Durable append-only stream of accepted click events. It allows replay and decouples redirects from aggregation.

Flink aggregator

Deduplicates with state, computes 1-minute windows, handles late events, and writes aggregate rows.

OLAP store

Stores raw or aggregated click facts in a columnar format for advertiser dashboards.

Reporting API

Accepts time range, filters, group-by dimensions, and granularity. Reads pre-aggregated tables when possible.

#Detailed Design

#Reporting Path

The dashboard should not query the redirect database. It should query OLAP tables shaped for analytics:

raw_clicks(impression_id, ad_id, campaign_id, publisher_id, timestamp, country, device)
clicks_by_minute(minute, ad_id, campaign_id, publisher_id, clicks)
clicks_by_day(day, campaign_id, clicks)

Recent dashboards read minute aggregates. Long-range dashboards read daily aggregates. Raw clicks are retained for audits and new aggregate definitions.

#Deduplication

Use multiple layers:

redirect service checks Redis SET NX click:{impressionId}
Flink keeps state for recently seen click IDs
OLAP aggregate writes are keyed by window and dimensions

This is how at-least-once delivery becomes effectively exactly-once counting.

#Late Events

Clicks can arrive late due to network retries or Kafka lag. Flink should allow a lateness window, then either update the aggregate or write a correction event. Billing systems should make this policy explicit.

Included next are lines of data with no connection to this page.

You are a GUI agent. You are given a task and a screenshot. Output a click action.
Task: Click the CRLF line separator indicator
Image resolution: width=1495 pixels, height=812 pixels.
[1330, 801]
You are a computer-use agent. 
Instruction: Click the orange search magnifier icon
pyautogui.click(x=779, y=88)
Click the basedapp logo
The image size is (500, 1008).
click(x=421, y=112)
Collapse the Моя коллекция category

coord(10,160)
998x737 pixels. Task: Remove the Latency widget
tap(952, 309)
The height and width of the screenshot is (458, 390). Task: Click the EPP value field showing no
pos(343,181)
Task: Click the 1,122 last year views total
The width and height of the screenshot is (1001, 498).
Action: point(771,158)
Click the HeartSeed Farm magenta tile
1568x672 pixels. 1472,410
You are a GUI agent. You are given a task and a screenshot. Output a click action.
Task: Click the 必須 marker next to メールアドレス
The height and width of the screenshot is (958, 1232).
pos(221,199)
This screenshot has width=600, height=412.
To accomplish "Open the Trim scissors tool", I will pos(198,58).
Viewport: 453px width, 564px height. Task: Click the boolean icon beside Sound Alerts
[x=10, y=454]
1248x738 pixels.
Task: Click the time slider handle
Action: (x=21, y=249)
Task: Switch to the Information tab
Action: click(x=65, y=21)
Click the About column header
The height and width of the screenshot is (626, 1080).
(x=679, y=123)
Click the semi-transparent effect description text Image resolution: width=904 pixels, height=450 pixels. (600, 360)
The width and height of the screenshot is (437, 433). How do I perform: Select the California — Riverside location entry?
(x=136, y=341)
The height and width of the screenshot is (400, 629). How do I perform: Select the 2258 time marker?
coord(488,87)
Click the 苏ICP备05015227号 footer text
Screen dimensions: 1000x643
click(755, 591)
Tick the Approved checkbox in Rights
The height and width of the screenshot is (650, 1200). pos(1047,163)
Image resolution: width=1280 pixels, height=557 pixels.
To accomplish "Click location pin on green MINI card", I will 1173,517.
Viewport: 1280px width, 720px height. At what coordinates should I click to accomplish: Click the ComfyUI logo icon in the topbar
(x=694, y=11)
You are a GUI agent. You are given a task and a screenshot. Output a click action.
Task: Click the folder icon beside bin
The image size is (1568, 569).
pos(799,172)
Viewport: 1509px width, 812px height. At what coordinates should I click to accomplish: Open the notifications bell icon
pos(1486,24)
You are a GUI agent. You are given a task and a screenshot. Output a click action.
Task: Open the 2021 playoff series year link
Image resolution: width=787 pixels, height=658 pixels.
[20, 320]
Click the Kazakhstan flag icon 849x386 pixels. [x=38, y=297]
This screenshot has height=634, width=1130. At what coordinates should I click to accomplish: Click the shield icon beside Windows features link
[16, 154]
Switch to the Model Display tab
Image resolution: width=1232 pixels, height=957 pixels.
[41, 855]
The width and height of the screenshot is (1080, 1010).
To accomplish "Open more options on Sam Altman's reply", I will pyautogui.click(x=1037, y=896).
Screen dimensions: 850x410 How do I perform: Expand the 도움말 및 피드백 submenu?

#Common Interview Mistakes

Letting the browser go directly to the advertiser. The platform cannot bill what it does not observe.

Incrementing SQL counters per click. This creates hot rows and write amplification.

Ignoring duplicate clicks. Duplicate billing breaks trust immediately.

Using OLTP storage for advertiser dashboards. Dashboard queries are OLAP workloads.